So for robots, adaptiveness is a desirable virtue, especially if they are to be used in the field. Modern bots can independently develop complex behaviours without any previous programming but usually, this requires trial and error and lots of time. But not always. Josh Bongard and colleagues at Cornell University have developed an adaptable bot that's programmed to continuously assesses its body structure and develop new ways of moving if anything changes.

It differs from other models in that it has no built-in redundancy plans, no strategies for dealing with anticipated problems. It's simply programmed to examine itself and adapt accordingly. The concept of a robot that can adapt to new situations is often the precursor to nightmare scenarios in many a science-fiction film. So it is fortunate that Bongard's robot isn't armed or threatening, but instead looks more like a four-armed starfish.

Each arm has two joints, and sensors that record the angle of these joints, and the tilt of the arms. At first, Starfish performs some experiments to get a sense of its own body. Humans have an instinctive understanding of how our body parts connect with each other, but this sense, called kinaesthesia, must be programmed into most robots. Starfish, however, doesn't need that - it can work out its structure by itself.

It does this by performing random actions and using an array of sensors to see what these do to its body. It then creates several 'self-models' - representations of how its body is joined together - in the same way that a forensic scientist pieces together a crime based on the evidence.

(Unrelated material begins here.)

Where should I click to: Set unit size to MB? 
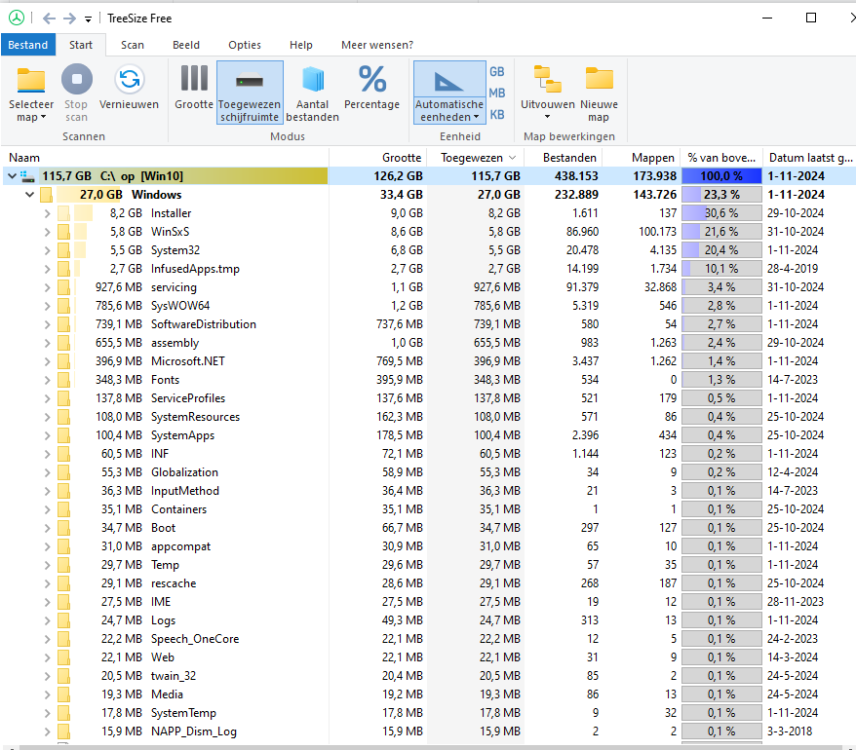(x=497, y=93)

Starfish then compares these self-models and performs actions designed to distinguish between them. After several rounds of this, the robot has a fairly accurate idea of how it's built, what sorts of things it can do, and which parts it needs to move in order to do them. If it's given an instruction like 'move forward', it can plan the best way of doing that. Watch it doing this here.

If Starfish detects something funny that goes against its self-model, it initiates the whole process again. If its leg falls off, it notices, re-creates its picture of itself, and plans new behaviours to cope with the 'injury'.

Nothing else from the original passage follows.